*Task to complete*
If a line below contains the string "target", return that line.

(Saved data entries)
━━━━━━

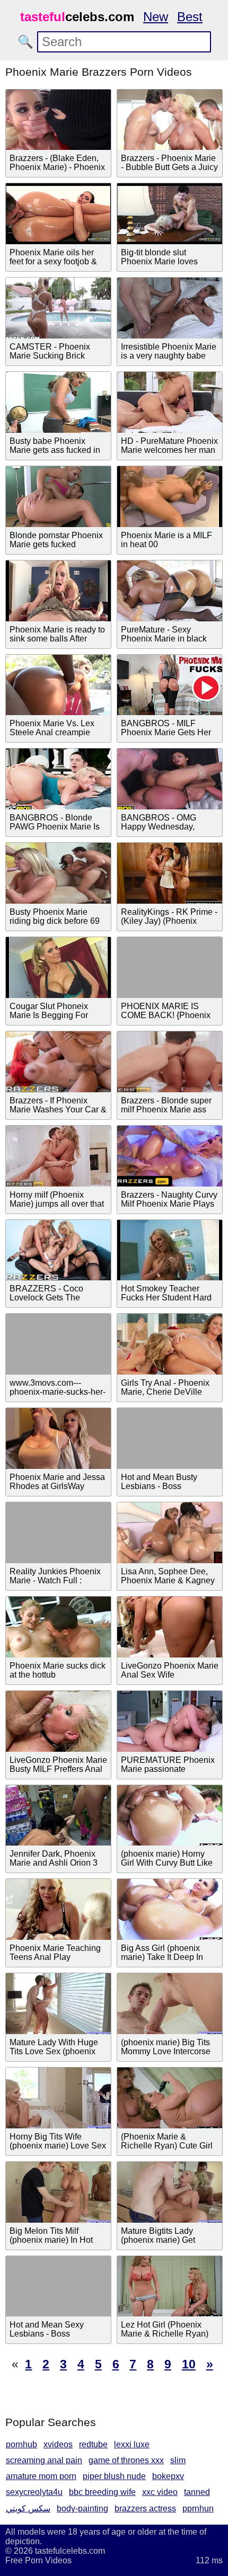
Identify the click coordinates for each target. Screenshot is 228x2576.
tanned (197, 2492)
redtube (93, 2444)
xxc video (160, 2492)
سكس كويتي (28, 2508)
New (155, 17)
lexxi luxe (132, 2444)
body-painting (82, 2508)
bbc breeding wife (102, 2492)
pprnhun (198, 2508)
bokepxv (168, 2476)
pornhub (21, 2444)
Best (190, 17)
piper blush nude (114, 2476)
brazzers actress (145, 2508)
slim (178, 2460)
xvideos (58, 2444)
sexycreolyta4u (34, 2492)
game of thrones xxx (126, 2460)
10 (189, 2364)
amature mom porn (41, 2476)
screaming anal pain (44, 2460)
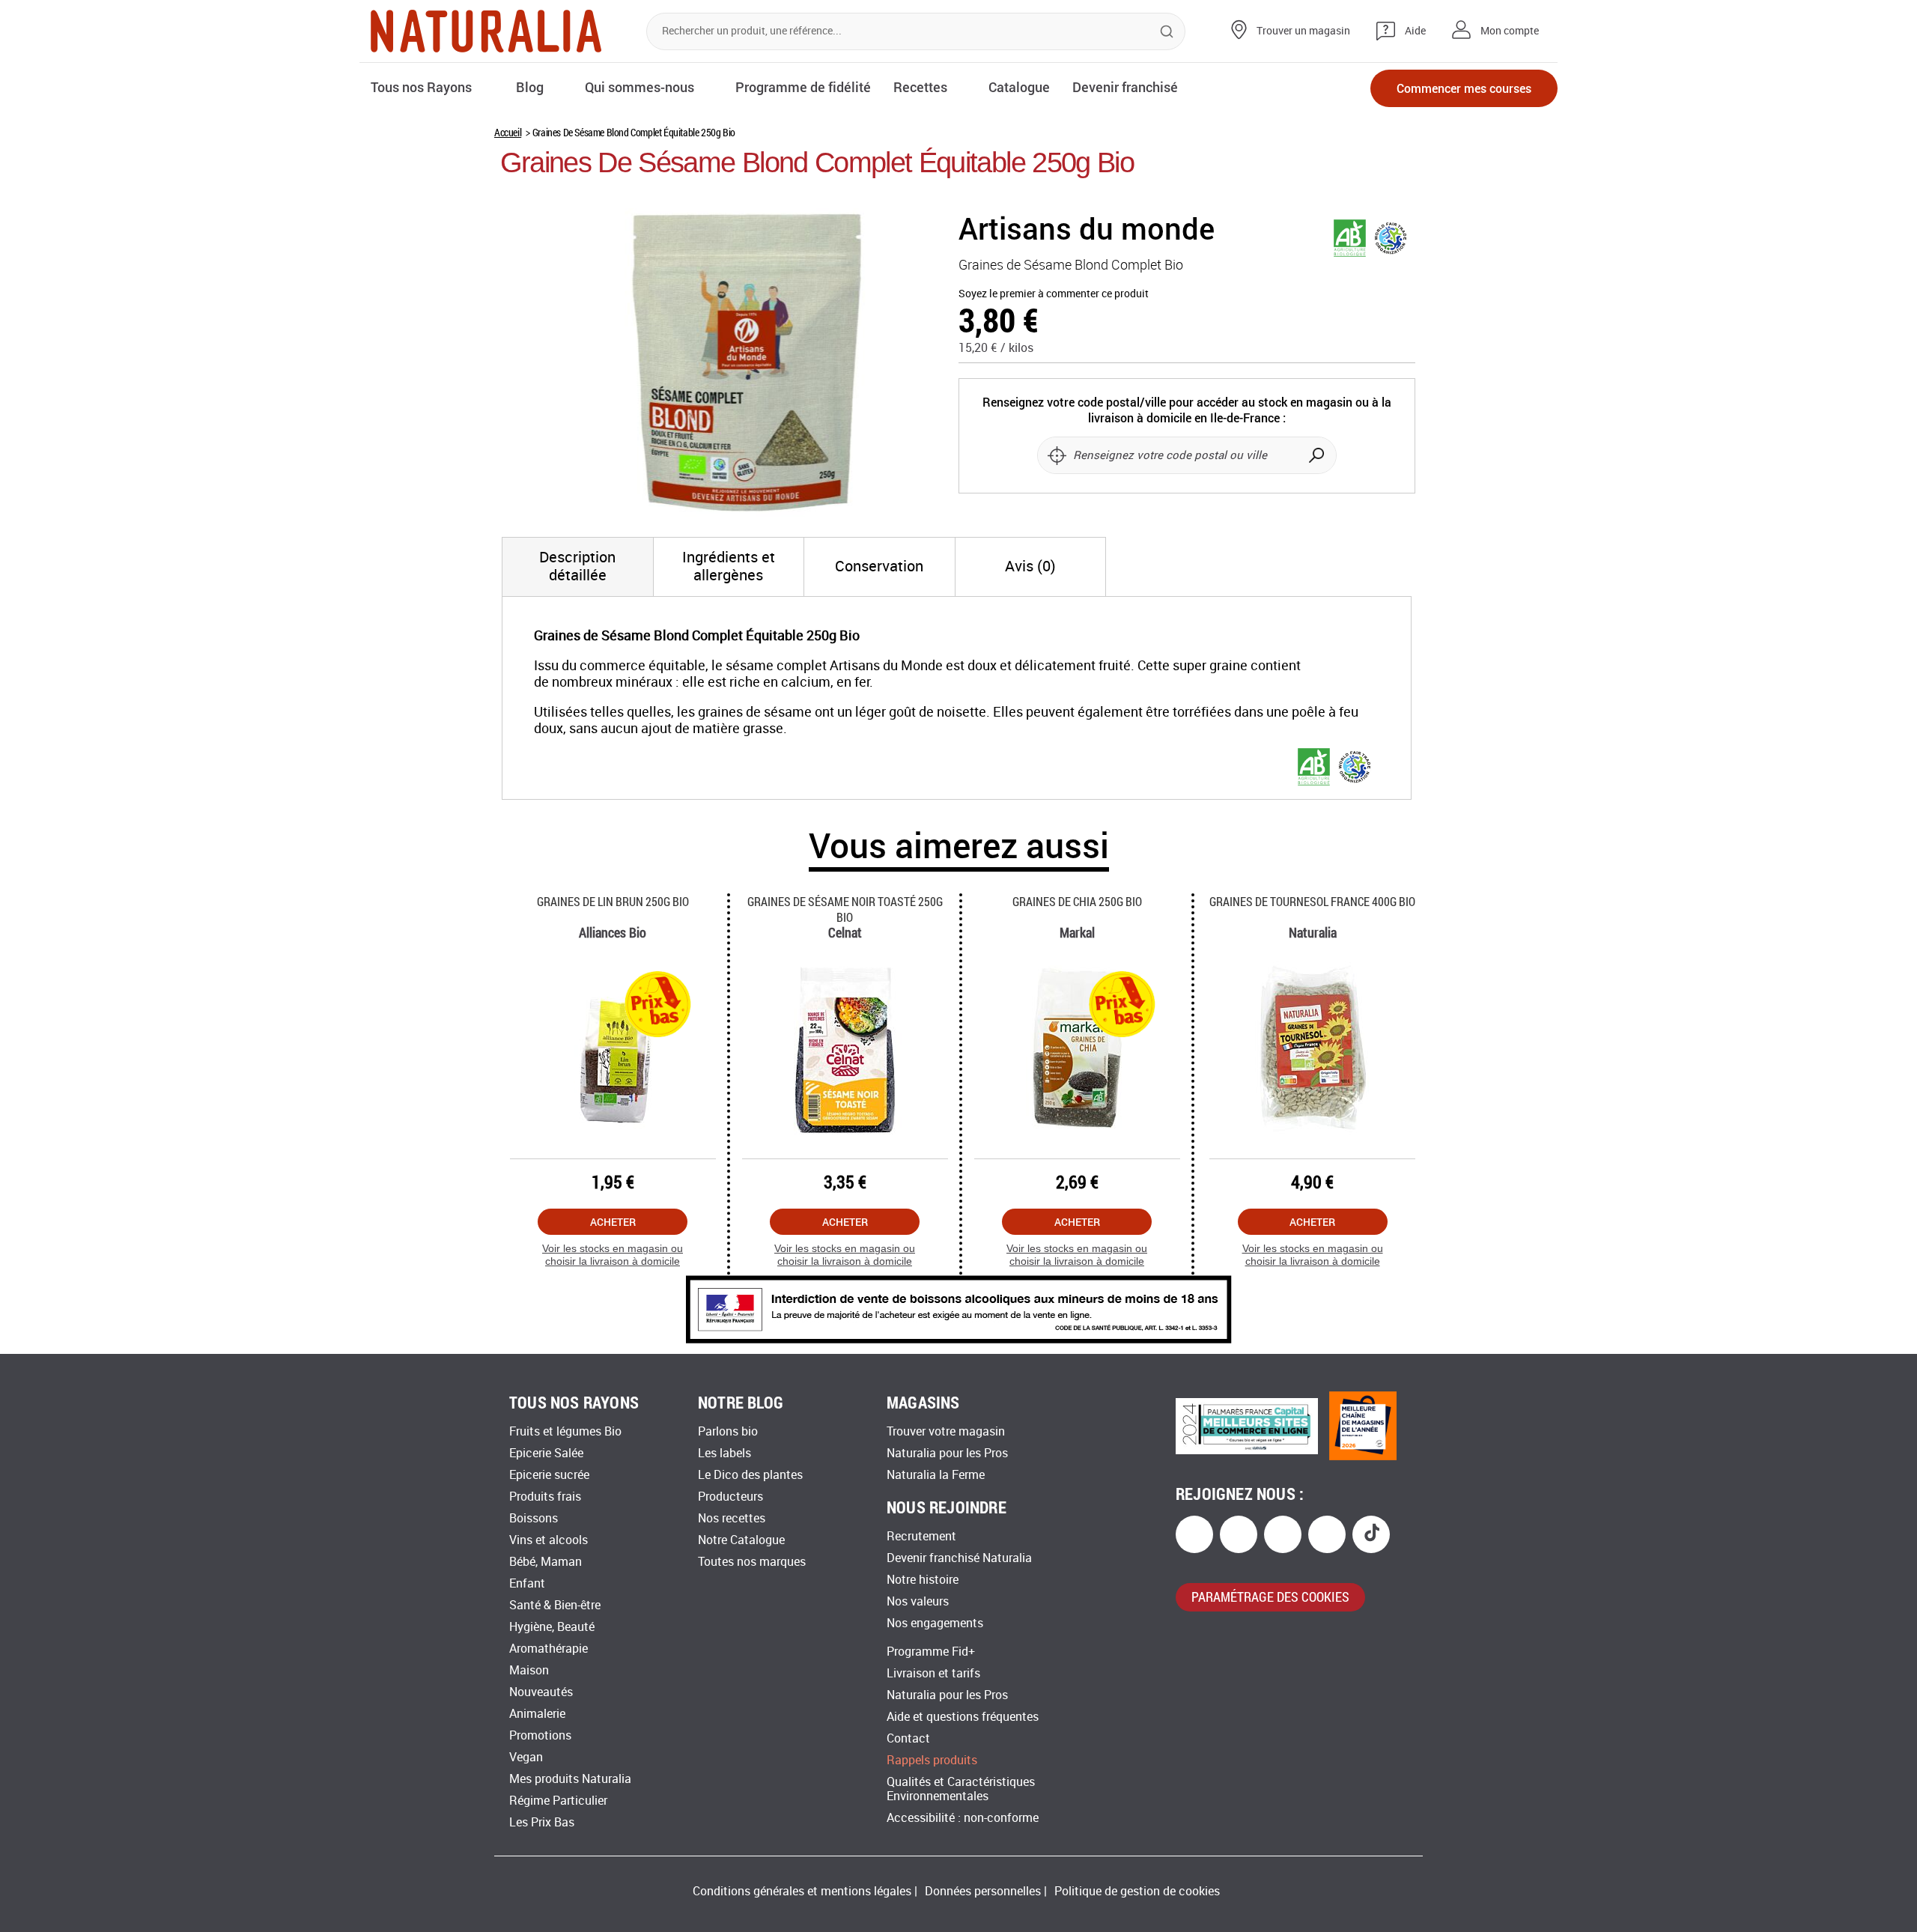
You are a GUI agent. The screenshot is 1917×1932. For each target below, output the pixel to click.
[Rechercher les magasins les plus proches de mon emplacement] (1056, 455)
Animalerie (537, 1714)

━━━━━━

*Output below*
Identify the click coordinates for each target. Screenshot is 228x2576.
You are a GUI agent. The screenshot is 1917×1932. For each target below, output the pixel to click.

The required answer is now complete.